- WHAT YOU WILL DO -
1. Update the stretch of the note on event edits from "It sounds like" through "the relationship aggregation.", changing "servers" to "homeservers".
2. Extend the proposal on edit aggregation from the point where it stops.

- DOCUMENT -
-----

It sounds like there is general support for option 2 in the list above: stop servers performing edits, and put the whole of the edit event into the relationship aggregation.

In this scenario, an event which had been edited would look like this, when returned by the server:

{
  "event_id": "$original_event_id",
  "type": "m.room.message",
  "sender": "@sender:localhost",
  "origin_server_ts": 1649772301230,
  "room_id": "!room:example.org",
  "content": {
    "body": "Original message",
    "msgtype": "m.text",
  },
  "unsigned": {
    "m.relations": {
      "m.replace": {
        "event_id": "$latest_edit_event_id",
        "type": "m.room.message",
        "sender": "@sender:localhost",
        "origin_server_ts": 1649772304313,
        "room_id": "!room:example.org",
        "content": {
          "body": " * Edited message",
          "msgtype": "m.text",
          "m.new_content": {
              "body": "Edited message",
              "msgtype": "m.text"

-----

- GIVEN DATA -
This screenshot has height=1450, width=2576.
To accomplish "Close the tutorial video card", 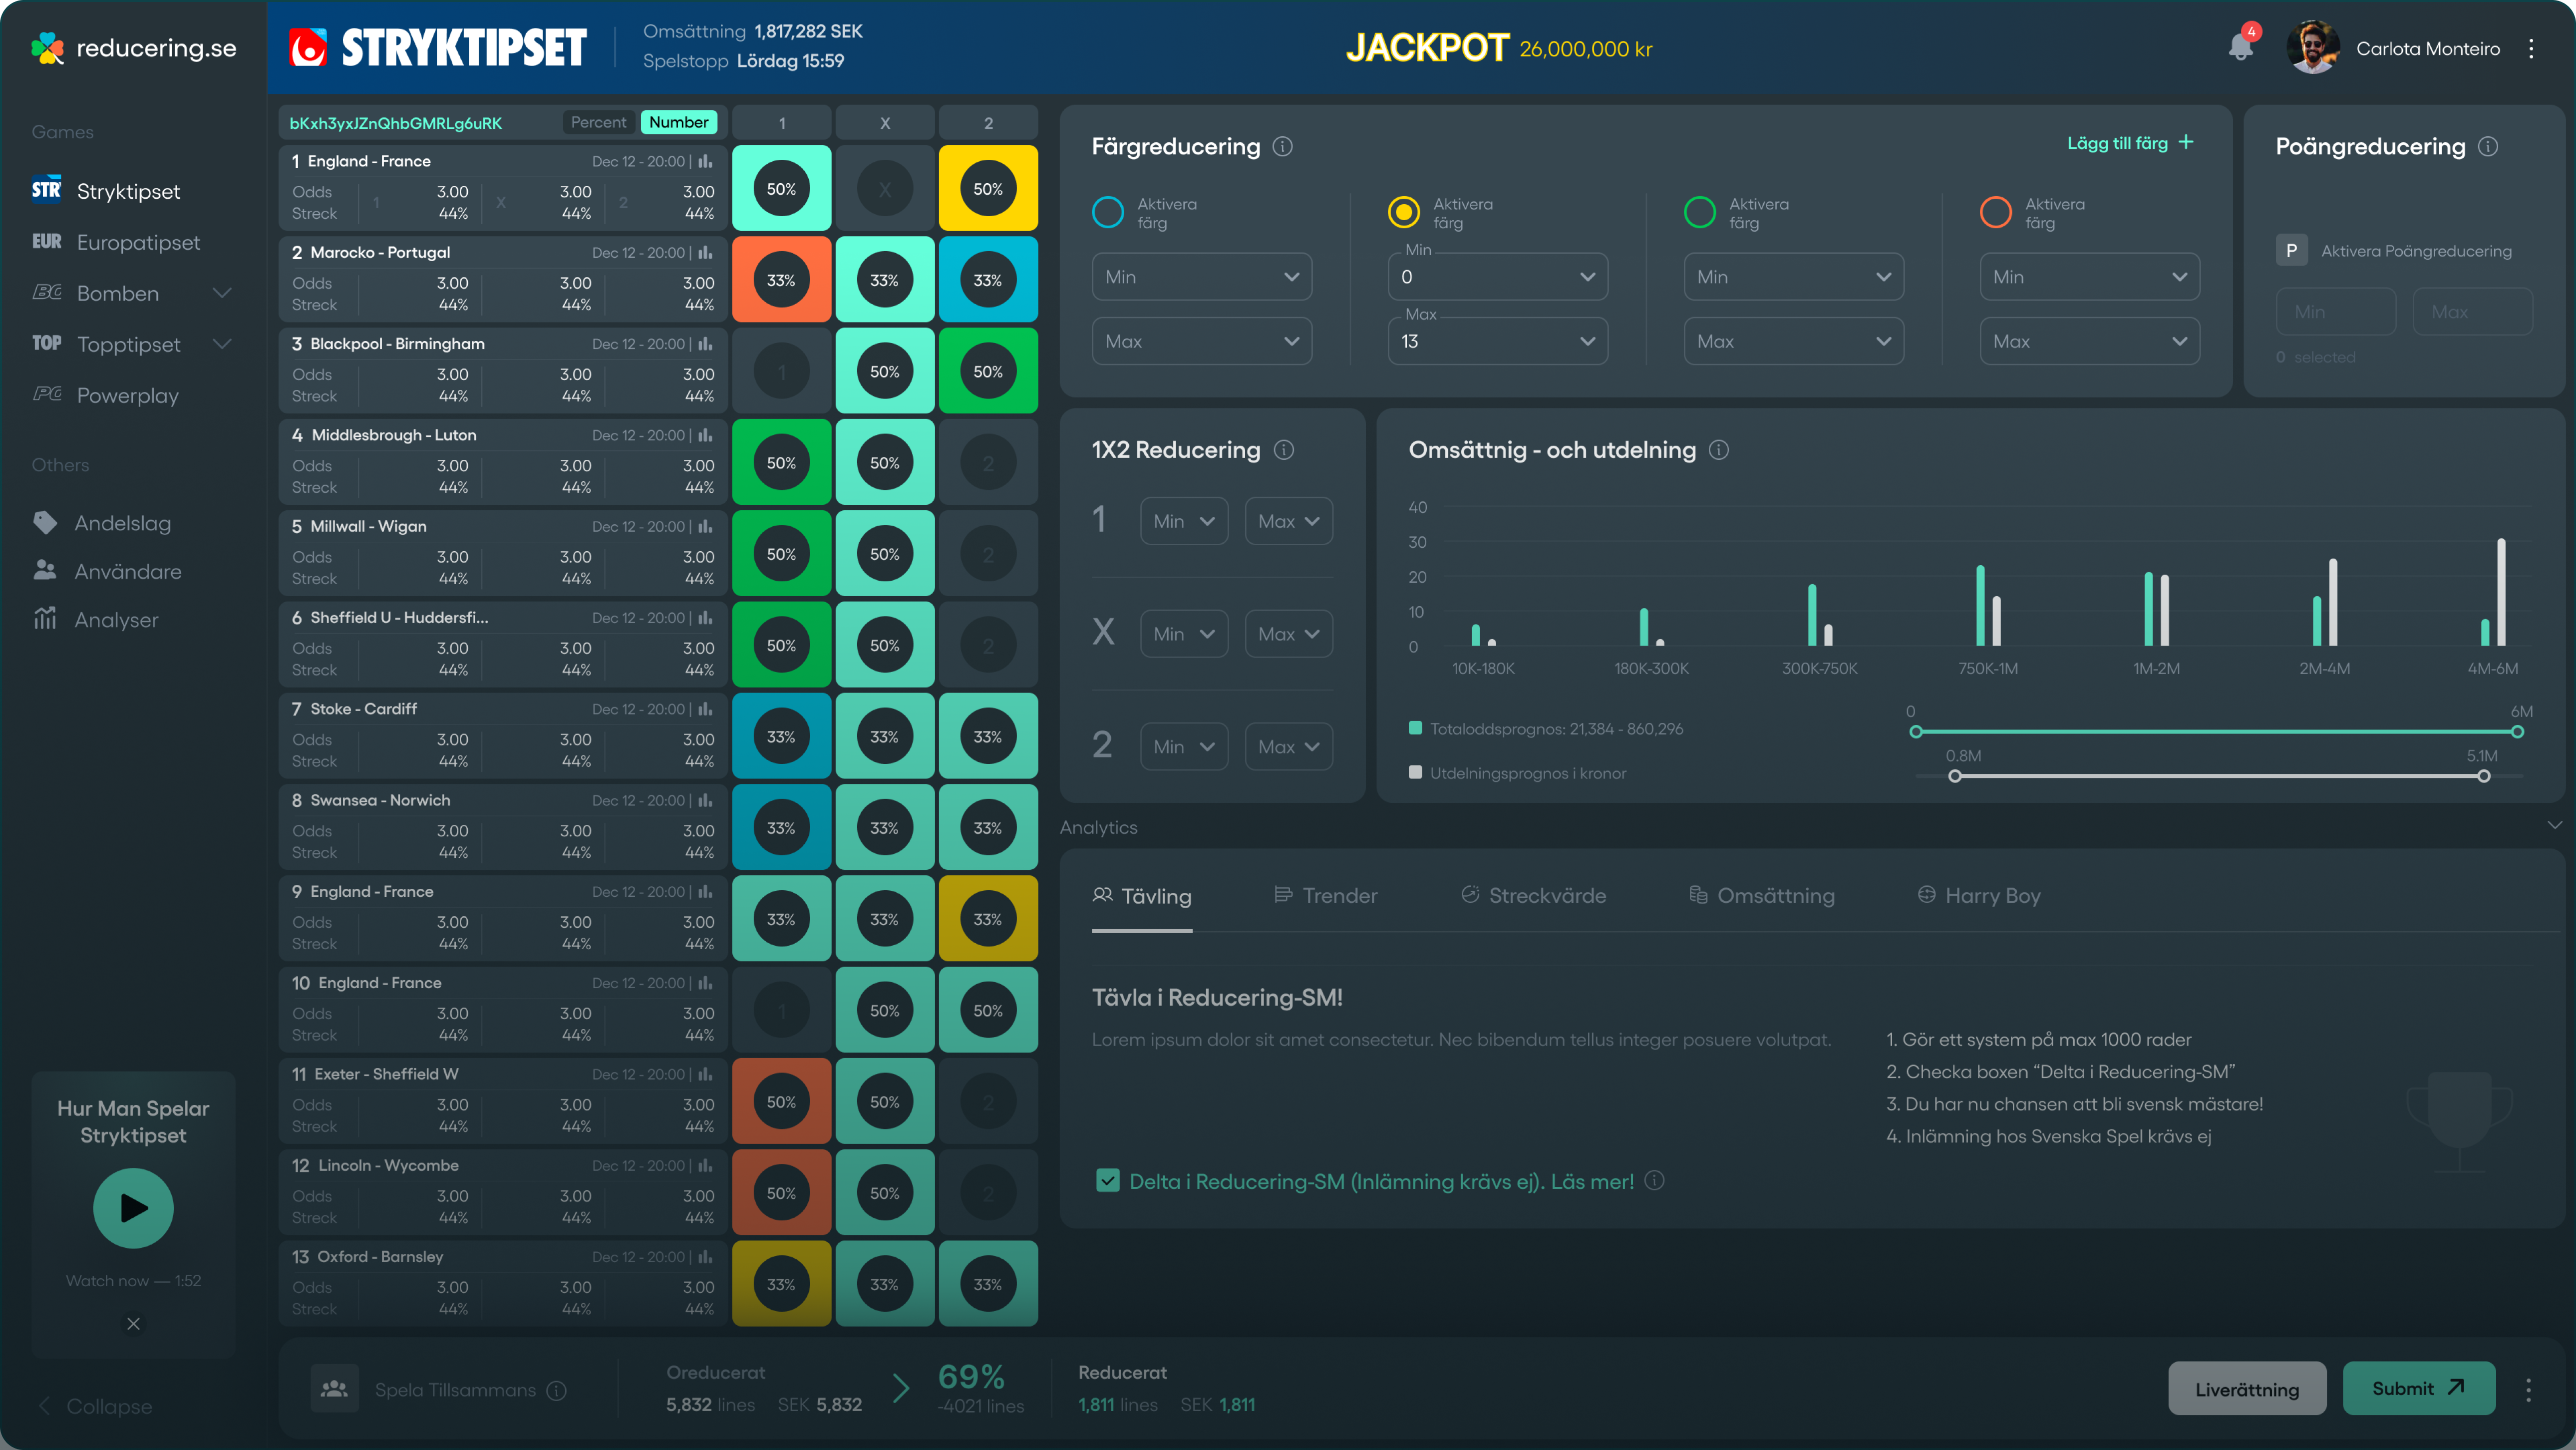I will point(133,1323).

-----

- ANSWER SET -
1.
It sounds like there is general support for option 2 in the list above: stop homeservers performing edits, and put the whole of the edit event into the relationship aggregation.

2.
          },
          "m.relates_to": {
            "rel_type": "m.replace",
            "event_id": "$original_event_id"
          }
        }
      }
    }
  }
}

Note that the implication is that all clients must now inspect the bundled aggregation, and extract the m.new_content, otherwise they may incorrectly show the original event when back-paginating.

An encrypted event with edits would look like:

{
  "event_id": "$original_event_id",
  "type": "m.room.encrypted",
  "sender": "@sender:localhost",
  "origin_server_ts": 1649772301230,
  "room_id": "!room:example.org",
  "content": {
    "algorithm": "m.megolm.v1.aes-sha2",
    "session_id": "<outbound_group_session_id>",
    "ciphertext": "<original_encrypted_payload_base_64>"
  },
  "unsigned": {
    "m.relations": {
      "m.replace": {
        "event_id": "$latest_edit_event_id",
        "type": "m.room.encrypted",
        "sender": "@sender:localhost",
        "origin_server_ts": 1649772304313,
        "room_id": "!room:example.org",
        "content": {
          "algorithm": "m.megolm.v1.aes-sha2",
          "session_id": "<outbound_group_session_id>",
          "ciphertext": "<encrypted_replacement_payload_base_64>"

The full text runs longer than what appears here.